Authors Serena Renner and Ayesha Ghaffar explain how local Chiefs, such as Tlowitsis First Nation Chief John Smith, first “started noticing the lack of ‘large cultural cedars’ — the massive ones suitable for making canoes, house posts, and poles — about 20 years ago.”

Chief Smith, along with other local Chiefs and community leaders, responded by launching the LARGE CULTURAL CEDAR PROJECT in 2019 to survey large cedars in their territories. Since that time, the program, managed by NANWAKOLAS COUNCIL, has identified hundreds of large cedars for protection.

The plight of cedars along the coast is also being closely monitored by people like Gina Thomas who runs the Tlowitsis Nation’s GUARDIAN WATCHMEN PROGRAM. Standing in a cutblock near Rooney Lake on Vancouver Island, Thomas points to the parched and nutrient-poor soil with concern. Increasingly hot and dry summers, explains Thomas, means “these sites are getting too dry for cedar. That means we’re not getting any cedar regenerating here.”

Randy Frank, a master carver and Guardian Watchmen for K’ómoks First Nation speaks about the importance of monumental cedars, in a video produced by Hakai Magazine. Photo via Hakai Magazine.

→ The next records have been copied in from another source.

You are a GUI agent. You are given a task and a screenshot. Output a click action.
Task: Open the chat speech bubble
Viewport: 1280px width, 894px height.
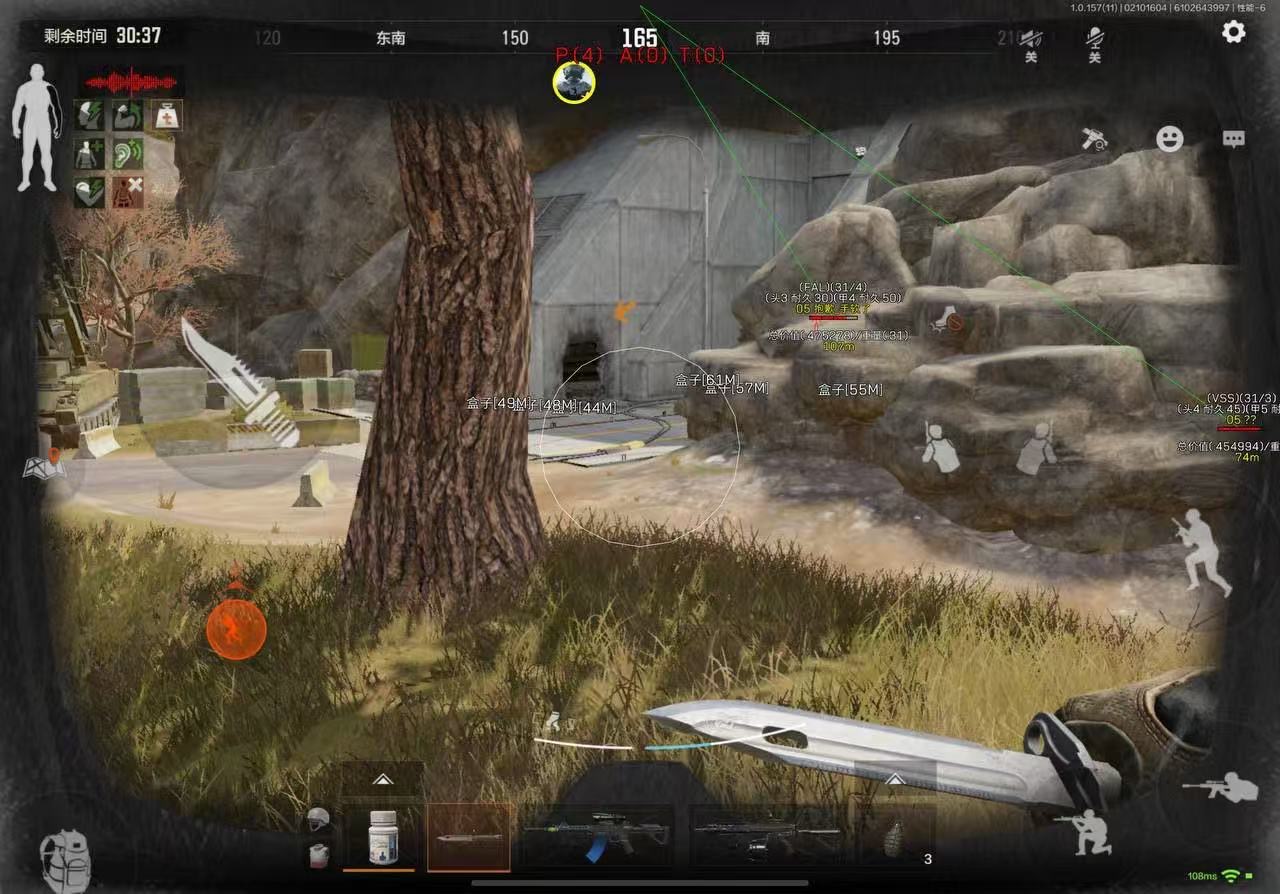tap(1234, 139)
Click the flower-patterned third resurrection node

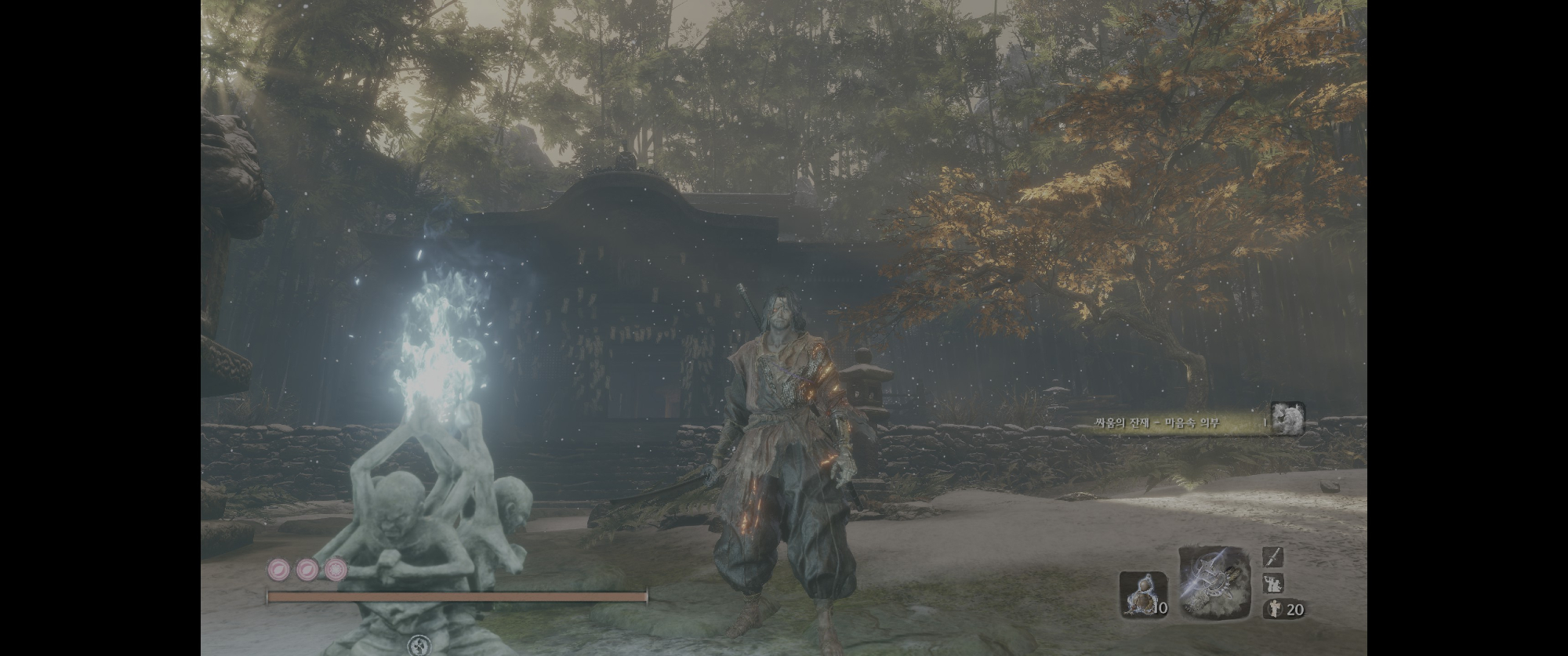337,569
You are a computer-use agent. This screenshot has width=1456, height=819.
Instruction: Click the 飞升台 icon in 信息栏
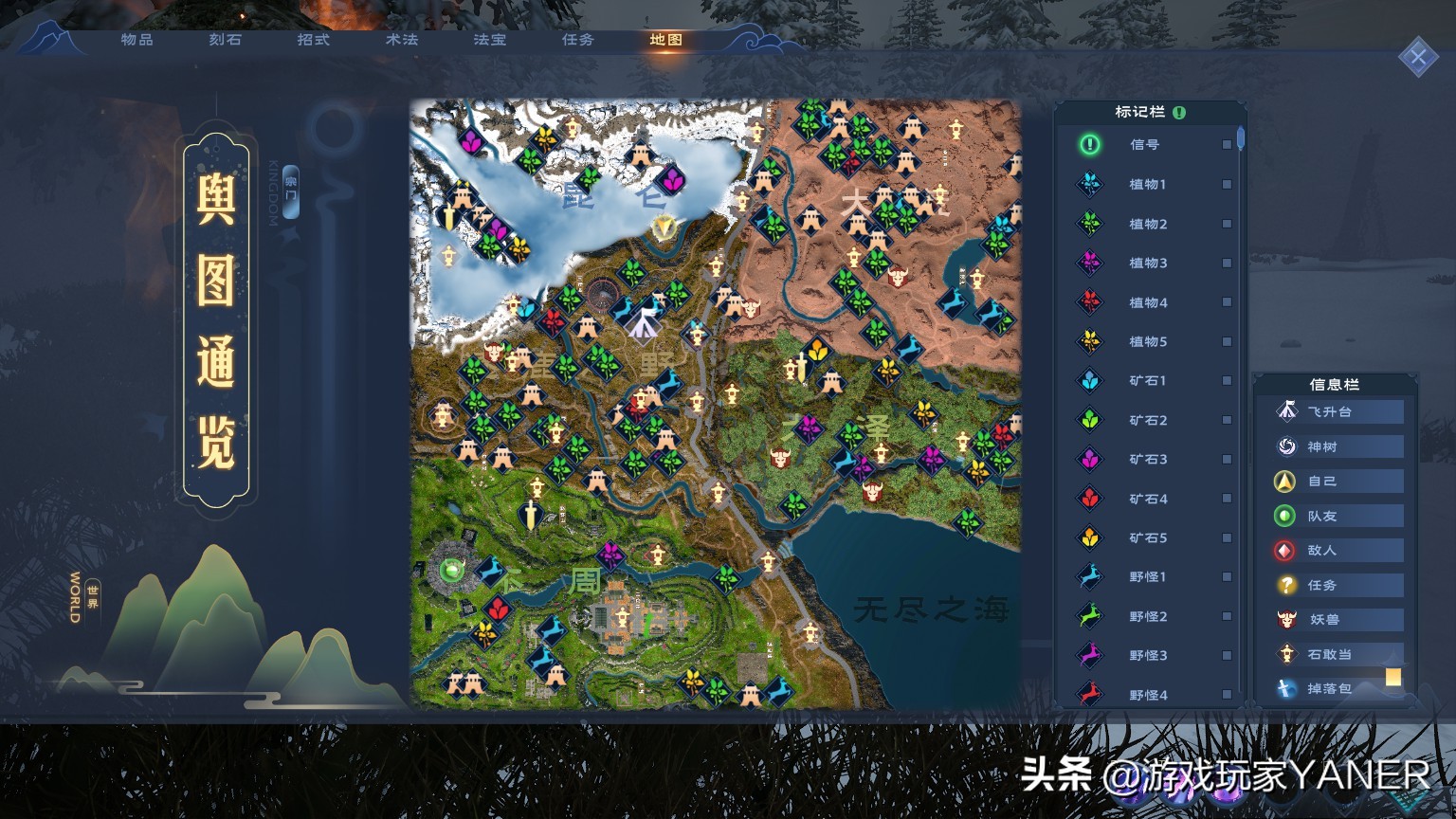tap(1286, 410)
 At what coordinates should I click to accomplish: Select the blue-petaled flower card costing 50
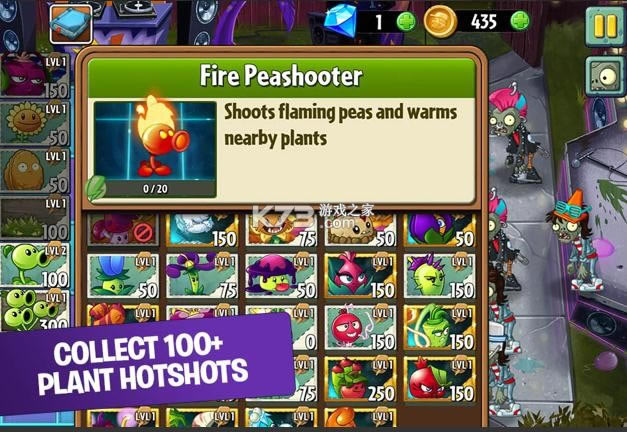[x=123, y=276]
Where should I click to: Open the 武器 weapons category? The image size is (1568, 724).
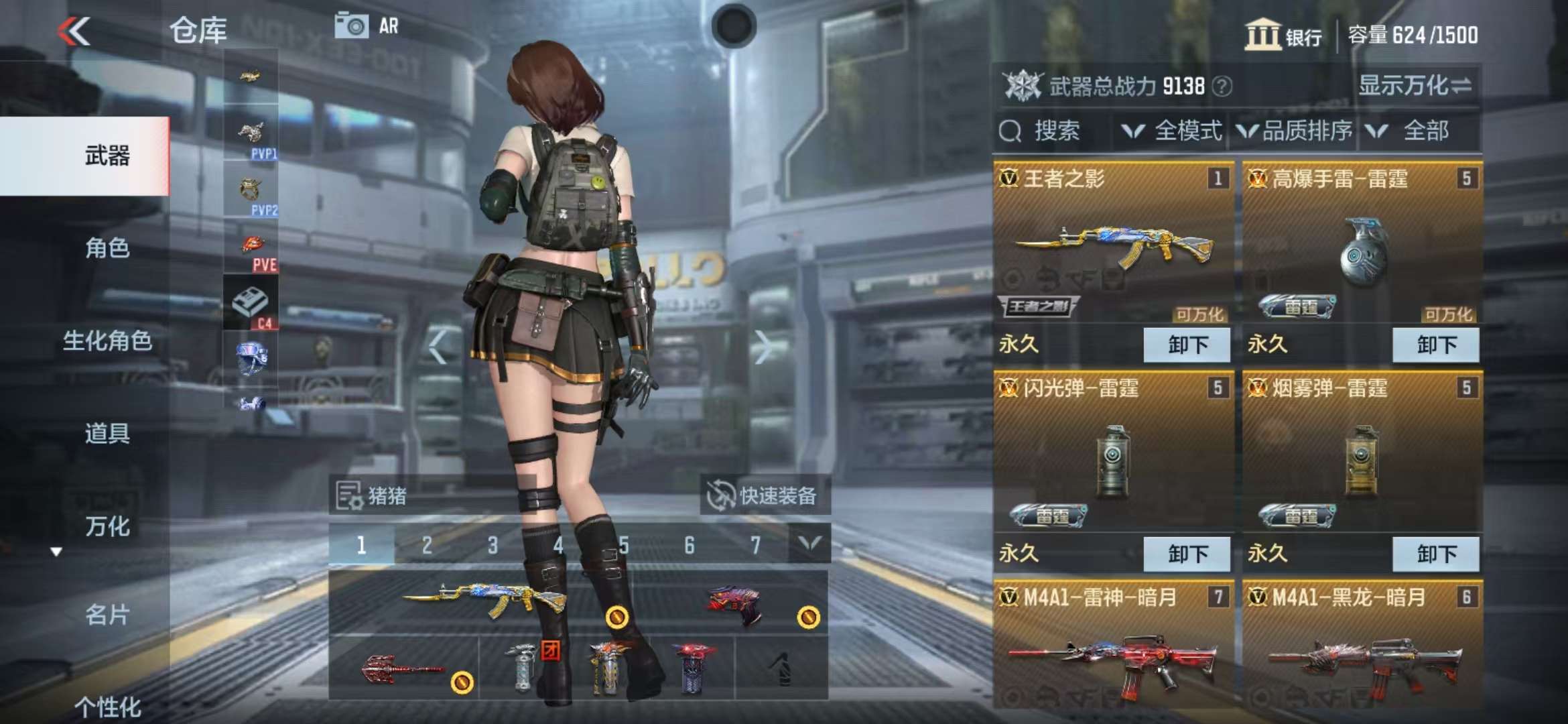[x=107, y=156]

Another article, published by Hakai Magazine, showcases the importance of monumental cedars to First Nations communities along the coast. “Cedar is what connects us all, up and down the coast of British Columbia,” says Na̲nwak̲olas Council President Dallas Smith in the short video. “There’s three or four different language groups but we all have cultural cedar ceremonies that start our traditional ceremonies. That’s really a tie that binds us.”

The article states, “There are few giant cedars left on Vancouver Island and the first step in saving them—and revitalizing an ancient relationship—is finding them.”

Na̲nwak̲olas Council is doing just that. The Council’s Large Cultural Cedar Project involved consulting with carvers from its member Nations to provide training materials to Na̲nwak̲olas surveyors that would help identify monumental cedars throughout the territories.

Carvers like K’ómoks First Nation’s Randy Frank are using the monumental cedars to create GUARDIAN POLES to be raised throughout their territory.